• Passage:
------

Author: Hilary Mantel
Narrator: Anna Bentinck, Jane Collingwood, Patrick Moy
Unabridged: 3 hr 37 min
Format: Digital Audiobook
Publisher: Macmillan Audio
Published: 06/21/2022
Learning to Talk is a dazzling collection of short stories from the two-time winner of the Man Booker Prize and #1 New York Times bestselling author of the Wolf Hall Trilogy.
With a New Foreword
In the wake of Hilary Mantel’s brilliant conclusion to her award-winning Wolf Hall Trilogy, this collection of loosely autobiographical stories locates the transforming moments of a haunted childhood.
Sharp and funny, these drawn-from-life stories begin in the 1950s in an insular northern village “scoured by bitter winds and rough gossip tongues.” For the child narrator, the only way to survive is to get up, get on, get out. In “King Billy Is A Gentleman,” the child must come to terms with the loss of a father and the puzzle of a fading Irish heritage. “Curved Is the Line of Beauty" is a story of friendship, faith, and a near-disaster in a scrap-yard. The title story sees our narrator ironing out her northern vowels with the help of an ex-actress with one lung and a Manchester accent. In “Third Floor Rising," she watches, amazed, as her mother carves out a stylish new identity.

------

• Given material:

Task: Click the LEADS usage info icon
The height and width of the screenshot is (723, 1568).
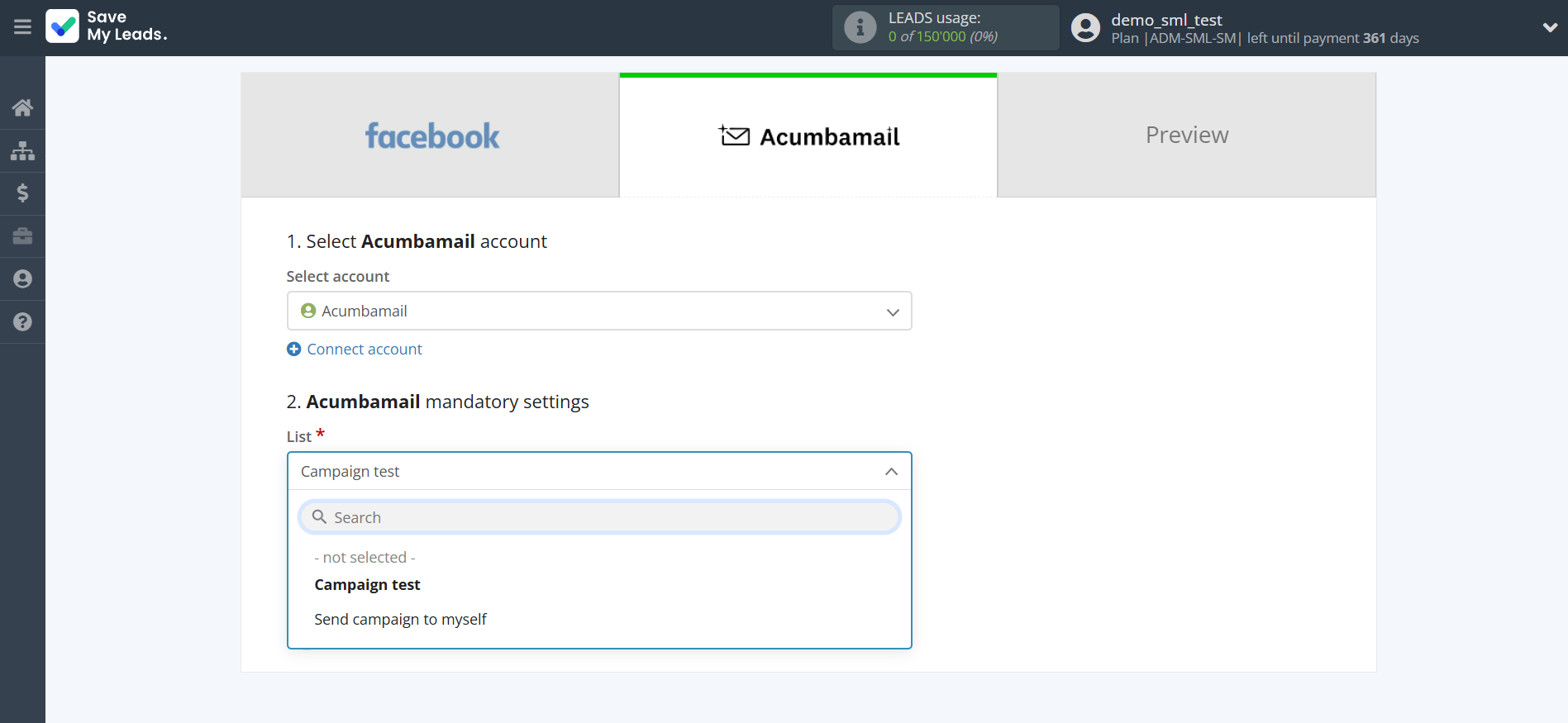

------

• Instruction 1:
Answer these questions about the audiobook description, marking each answer with its letter:
(a) What is the unabridged running time?
(b) In what decade do the stories begin?
(c) Who helps the narrator iron out her northern vowels in the title story?
• Instruction 2:
Print the audiobook description from "With a New Foreword" to "a haunted childhood.", word for word.
• Instruction 3:
Summarize the audiobook description in two sentences.

• Final answer 1:
(a) 3 hr 37 min
(b) The 1950s
(c) An ex-actress with one lung and a Manchester accent

• Final answer 2:
With a New Foreword
In the wake of Hilary Mantel’s brilliant conclusion to her award-winning Wolf Hall Trilogy, this collection of loosely autobiographical stories locates the transforming moments of a haunted childhood.

• Final answer 3:
Learning to Talk is a collection of loosely autobiographical short stories by Hilary Mantel, released by Macmillan Audio as an unabridged digital audiobook with a new foreword. Beginning in the 1950s in an insular northern village, the stories follow a child narrator through the loss of a father, a fading Irish heritage, friendship and faith, lessons to change her accent, and her mother's new identity.